10 June 2026, 18:41

Krachs Steuerplan: Fünf Prozent mehr für Spitzenverdiener in Berlin

Krach schlägt 'Zukunftssolidaritätssteuer' vor

Krachs Steuerplan: Fünf Prozent mehr für Spitzenverdiener in Berlin

Steffen Krach, Spitzenkandidat der SPD in Berlin, hat einen neuen Steuervorschlag vorgelegt. Er plant die Einführung einer fünfprozentigen „Zukunfts-Solidaritätsabgabe“ für Spitzenverdiener. Betroffen wären Einzelpersonen mit Einkünften über 300.000 Euro sowie verheiratete Paare mit einem gemeinsamen Einkommen von mehr als 500.000 Euro.

Krach erklärte, die Abgabe solle bis 2030 gelten. Die Einnahmen würden in Bildungsprogramme und Familienförderung fließen. Als Begründung führte er an, dass die wachsende Ungleichheit und der Anstieg ultravermögender Personen das Vorhaben rechtfertigten.

Zudem zielt der Vorschlag darauf ab, Spielraum für allgemeine Steuersenkungen zu schaffen. Krach ist überzeugt, dass die Maßnahme das Vertrauen in die Sozialdemokratie stärken werde. Gleichzeitig kritisierte er, seine Partei habe den Nutzen einer starken Sozialpolitik in der Vergangenheit nicht deutlich genug kommuniziert.

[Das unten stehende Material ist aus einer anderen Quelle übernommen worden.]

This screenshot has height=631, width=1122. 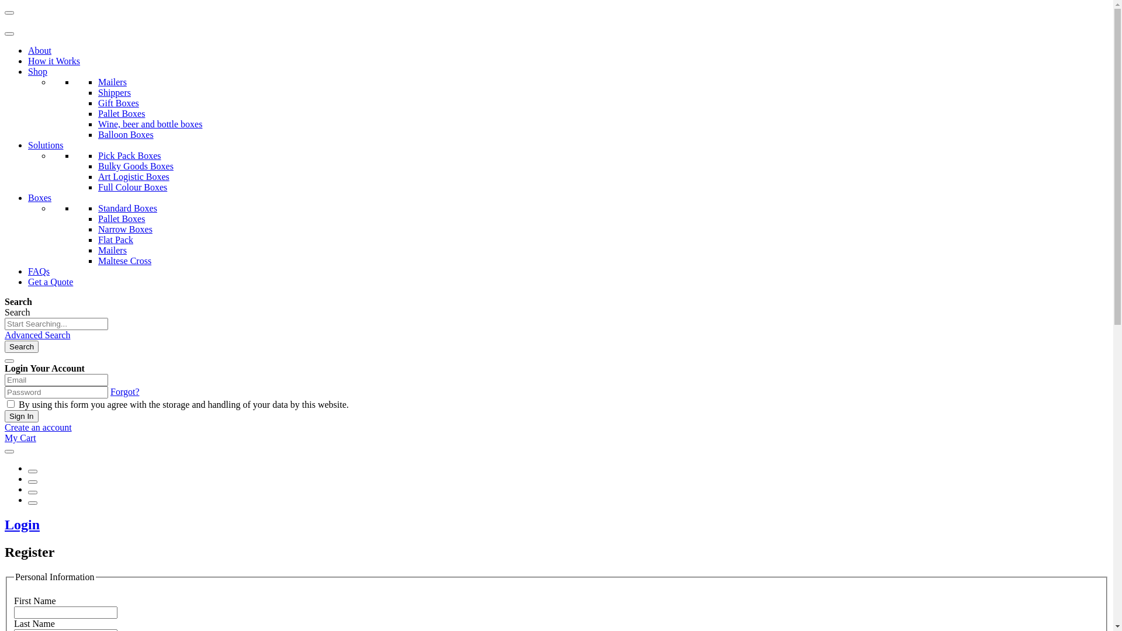 I want to click on 'Pallet Boxes', so click(x=121, y=113).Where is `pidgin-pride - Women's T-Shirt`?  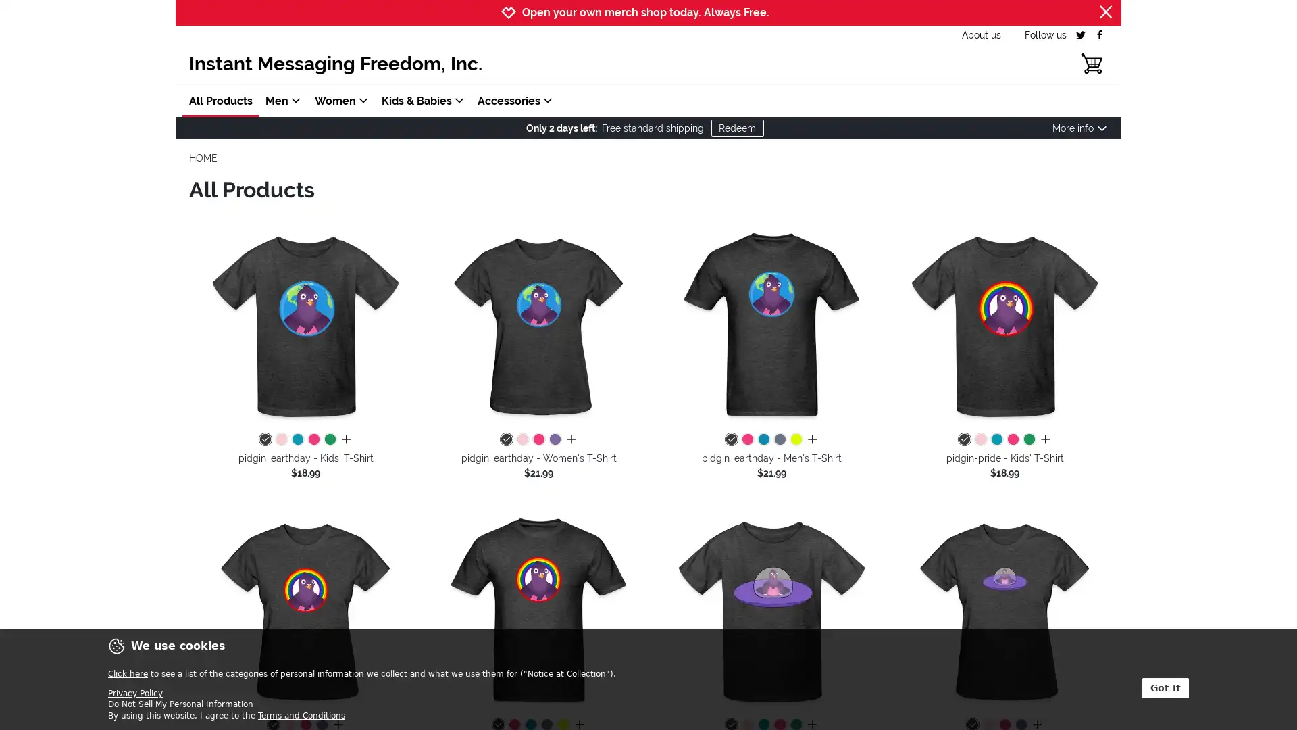 pidgin-pride - Women's T-Shirt is located at coordinates (305, 611).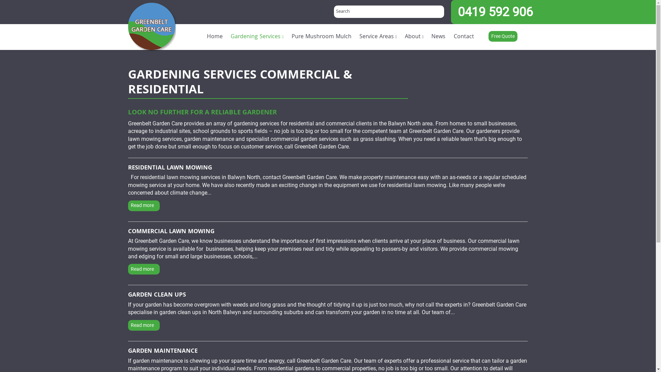 This screenshot has height=372, width=661. What do you see at coordinates (378, 37) in the screenshot?
I see `'Service Areas'` at bounding box center [378, 37].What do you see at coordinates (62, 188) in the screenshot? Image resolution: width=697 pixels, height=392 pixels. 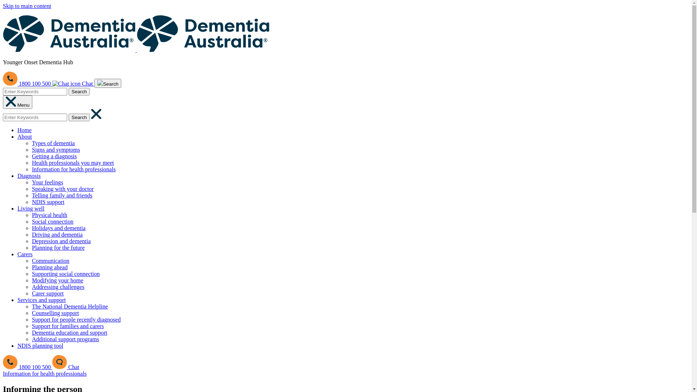 I see `'Speaking with your doctor'` at bounding box center [62, 188].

Krach lehnte außerdem geplante Sparmaßnahmen ab. Er warnte, Kürzungen würden besonders vulnerable Gruppen wie Alleinerziehende, Rentner und Studierende ungleich hart treffen. Sein Steuerkonzept soll diese Bevölkerungsgruppen schützen, indem es die Finanzierung sozialer Reformen langfristig sichert.

Die Solidaritätsabgabe ist darauf ausgelegt, Ungleichheit zu verringern und gleichzeitig zentrale öffentliche Leistungen zu finanzieren. Sie soll bis 2030 bestehen bleiben. Nun muss die SPD entscheiden, ob sie den Vorschlag in ihr Reformprogramm aufnimmt.